Les problèmes d'environnement incombaient plutôt au célèbre "trou d'ozone", c'est-à-dire à son absence dans la haute atmosphère. Comment une substance que l'on disait "bonne" pouvait-elle avoir des effets néfastes ? C'est ainsi que la plupart des individus ne purent ni mettre en relation cette dernière avec la circulation automobile, ni comprendre ses effets sur la respiration.

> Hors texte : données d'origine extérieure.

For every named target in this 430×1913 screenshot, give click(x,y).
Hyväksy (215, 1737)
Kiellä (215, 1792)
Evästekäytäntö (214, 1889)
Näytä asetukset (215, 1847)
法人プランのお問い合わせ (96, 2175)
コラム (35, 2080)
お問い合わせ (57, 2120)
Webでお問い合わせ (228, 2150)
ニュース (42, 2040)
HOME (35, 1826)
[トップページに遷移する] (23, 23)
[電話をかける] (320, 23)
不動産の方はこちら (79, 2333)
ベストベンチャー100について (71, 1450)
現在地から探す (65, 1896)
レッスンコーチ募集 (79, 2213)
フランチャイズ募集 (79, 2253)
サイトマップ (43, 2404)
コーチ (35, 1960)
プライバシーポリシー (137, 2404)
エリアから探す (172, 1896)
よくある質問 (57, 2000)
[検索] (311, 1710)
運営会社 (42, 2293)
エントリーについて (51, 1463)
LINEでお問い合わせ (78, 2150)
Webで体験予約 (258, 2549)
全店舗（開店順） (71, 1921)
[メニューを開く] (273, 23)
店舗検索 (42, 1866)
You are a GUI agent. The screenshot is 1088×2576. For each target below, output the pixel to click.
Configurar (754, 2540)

Ce type de difficulté de raisonnement n'est pas du seul fait de l'ozone. En fait, un produit n'est pas "ou tout bon ou tout mauvais". Ses qualités ou ses effets dépendent de la quantité, de la concentration et/ou du contexte. A faible dose, un médicament calmant a un pouvoir relaxant, donc réconfortant. Mais à forte dose, il risque de vous expédier ad patres. Même chose pour l'alcool, soporifique ou euphorisant quand on le consomme avec modération, très excitant sitôt que le coude se lève pour un oui ou pour un non. Un verre de vin a toutes les vertus thérapeutiques: il évite les problèmes de circulation artérielle et favorise le fonctionnement de la rétine. Dès le deuxième, en revanche, les réflexes s'émoussent. Et à la longue, la cirrhose du foie menace. Des produits très courants, tels que l'eau ou l'oxygène, sont également d'excellents exemples. L'oxygène est vital pour l'homme. En cas d'accident, on l'emploie pour permettre au blessé de récupérer rapidement. Pourtant, à forte pression partielle, comme en plongée sous-marine profonde, ce gaz devient un poison violent. De même, l'eau distillée, donc la plus pure, est un des meilleurs moyens pour accomplir un crime parfait ! Elle provoque une embolie immédiate dans les vaisseaux sanguins.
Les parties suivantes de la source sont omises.